Once Mitsuki's past was explored in Masashi Kishimoto's one-shot manga, McNulty felt his origins were engaging, but at the same time not completely explained, and believed this was due to the ambiguous nature of the one-shot. Similarly, Melina Dargis, another The Fandom Post writer, considered Mitsuki's chapter the best in the first volume of the Boruto manga due to his connections with Orochimaru, and she felt it could have been used in the film. Nik Freeman of Anime News Network found Mitsuki's backstory one of the best in the franchise's history because it was not a rehash of prior story arcs. Rebecca Silverman of the same site wondered how Mitsuki's origins might clash with Boruto's as the series' main theme due to the issues they both face: the relationship between children and their parents.

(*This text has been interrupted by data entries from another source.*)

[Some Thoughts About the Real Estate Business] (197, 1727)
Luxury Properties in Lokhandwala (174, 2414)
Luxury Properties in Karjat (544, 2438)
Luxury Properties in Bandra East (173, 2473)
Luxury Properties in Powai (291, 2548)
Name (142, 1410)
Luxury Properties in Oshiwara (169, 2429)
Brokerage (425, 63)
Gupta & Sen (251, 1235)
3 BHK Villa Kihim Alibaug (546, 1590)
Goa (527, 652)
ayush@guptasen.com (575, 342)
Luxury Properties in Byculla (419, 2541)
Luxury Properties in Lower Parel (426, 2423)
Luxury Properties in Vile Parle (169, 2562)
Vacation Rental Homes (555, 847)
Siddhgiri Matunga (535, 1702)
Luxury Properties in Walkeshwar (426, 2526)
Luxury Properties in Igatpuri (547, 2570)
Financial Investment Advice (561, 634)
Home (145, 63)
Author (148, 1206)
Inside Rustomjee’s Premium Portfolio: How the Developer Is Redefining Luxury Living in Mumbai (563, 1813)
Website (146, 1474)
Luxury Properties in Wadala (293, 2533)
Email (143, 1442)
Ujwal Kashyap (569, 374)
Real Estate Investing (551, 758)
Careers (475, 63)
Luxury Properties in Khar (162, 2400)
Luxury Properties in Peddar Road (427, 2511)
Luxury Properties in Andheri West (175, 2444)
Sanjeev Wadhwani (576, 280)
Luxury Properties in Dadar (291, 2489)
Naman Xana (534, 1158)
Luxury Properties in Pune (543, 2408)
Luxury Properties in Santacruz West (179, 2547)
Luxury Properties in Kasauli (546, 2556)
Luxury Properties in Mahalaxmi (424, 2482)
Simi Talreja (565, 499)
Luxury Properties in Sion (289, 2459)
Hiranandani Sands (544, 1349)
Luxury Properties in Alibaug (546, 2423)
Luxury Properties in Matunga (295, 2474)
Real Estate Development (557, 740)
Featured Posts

After Mitsuki had debuted in the Boruto anime television series, McNulty wrote that while his introduction was overshadowed by the episode's focus on his ninja academy teacher Shino Aburame, his role fitted into the story and she still found him mysterious. She also praised his actions in the episode as well as his interactions with Boruto. Sam Stewart of IGN had similar thoughts, saying that, like Sarada, Mitsuki was not properly introduced in his debut because the plot focused on Shino. In a later review, McNulty considered Mitsuki and Boruto's fight against the Ghost culprit, Sumire Kakehi, one of the best in the Boruto anime. Stewart agreed, saying that the fight was well-animated despite there being minor issues with the animation in other parts from the sequence. Nelkin felt the series succeeded in exploring more of Mitsuki, which was needed considering his minor role in the film. The writer additionally compared him with Naruto character Sai since both rarely express their emotions during their introductions into the series. Nelkin also described Mitsuki as a "character that is growing as a person as he spends time with his comrades", the teenagers attending the ninja academy. In poll from 2021, Mitsuki was voted as the eighth best character from Boruto: Naruto Next Generations.